Such rings are called Boolean and are unusually rigid. Given any set $X$, a typical example of Boolean ring is $(\mathcal{P}(X), \triangle, \cap, \bar{\bullet},\emptyset, X)$, (also known as rings of sets).

For every $a, b \in R$, you have $(a+b)(a+b)=a+b$. The LHS is

$(a+b)(a+b)=a^2 + ab + ba + b^2$.

But, for every $r \in R$, $r^2 = r$. Thus

$(a+b)(a+b) = a +ab +ba + b = a + b$

i.e., $ab + ba = 0$.

Boolean condition also gives us that, for every $r \in R$, $r +r = (r+r)(r+r) = r^2 + r^2 +r^2 +r^2 = r +r +r +r$; thus, $r +r = 0$, that is $r = -r$.

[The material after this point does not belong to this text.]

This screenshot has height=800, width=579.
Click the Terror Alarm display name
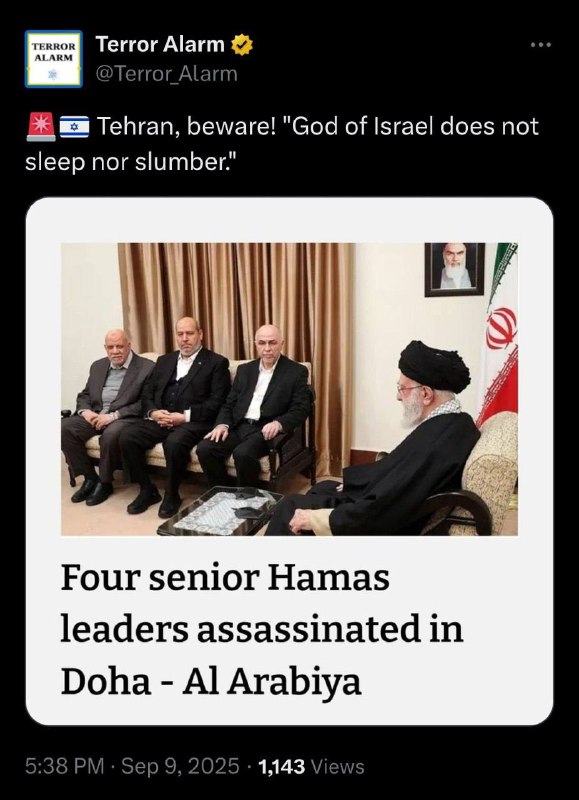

Finally, $ab + ba = ab - ba = 0$, i.e., $ab= ba$. $\square$

Try to prove these funny facts:

1. Rings of sets are actually Boolean unital rings.

2. Boolean rings have characteristic $2$.

3. The only Boolean ring that is an integral domain is $\mathbb{Z}/2\mathbb{Z}$.

4. Every prime ideal is actually maximal and every finitely generated ideal is principal.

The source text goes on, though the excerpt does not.